[ITEMS]:
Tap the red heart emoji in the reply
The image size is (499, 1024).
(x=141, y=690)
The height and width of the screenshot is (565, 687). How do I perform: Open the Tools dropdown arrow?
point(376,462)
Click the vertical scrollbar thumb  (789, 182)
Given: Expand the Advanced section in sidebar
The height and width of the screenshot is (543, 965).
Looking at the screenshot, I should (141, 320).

--

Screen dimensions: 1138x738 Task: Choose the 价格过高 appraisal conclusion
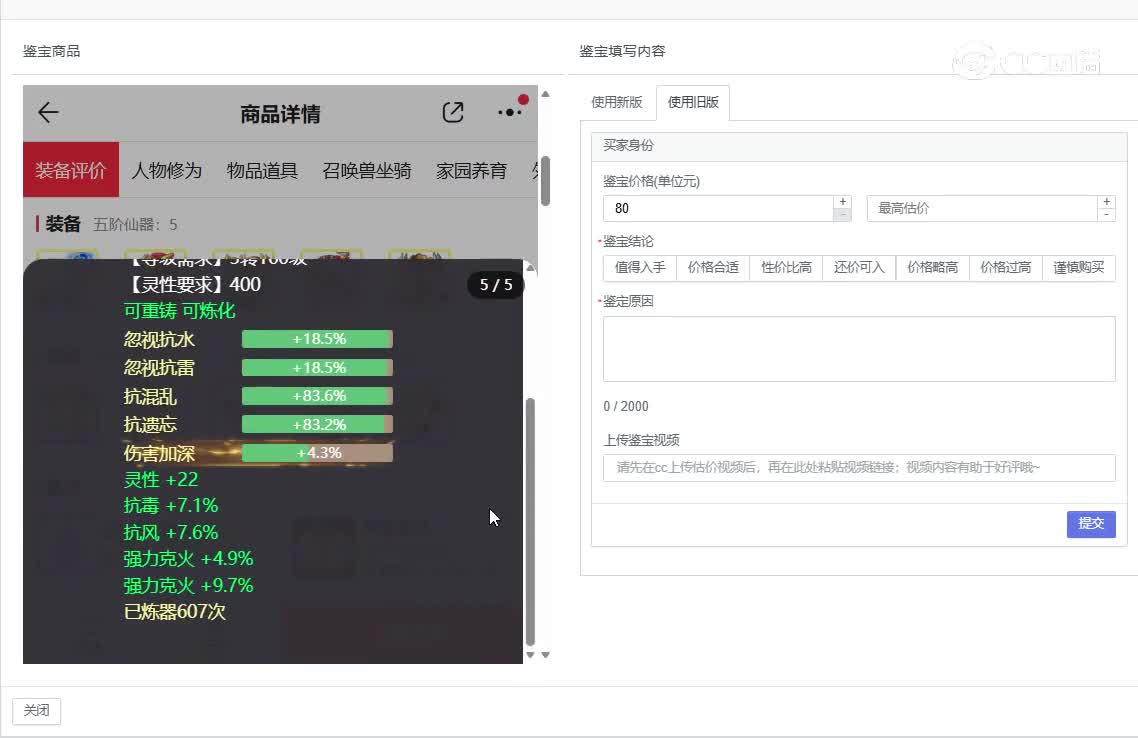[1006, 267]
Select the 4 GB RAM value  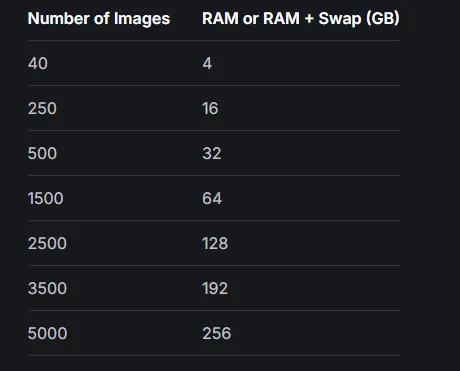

...

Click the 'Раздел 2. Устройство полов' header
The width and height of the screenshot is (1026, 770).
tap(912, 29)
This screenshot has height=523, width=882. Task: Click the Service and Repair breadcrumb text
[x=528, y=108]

[THE TASK]:
Can you give the records again from the line with "Screen dimensions: 1138x738" up to and including the line with "Select the 4 GB RAM value", with "Select" changed to "Pick" and everything else unchanged, leaving the pictures out?

[RESPONSE TO THIS TASK]:
Screen dimensions: 1138x738 Task: Choose the 价格过高 appraisal conclusion
[1006, 267]
Pick the 4 GB RAM value  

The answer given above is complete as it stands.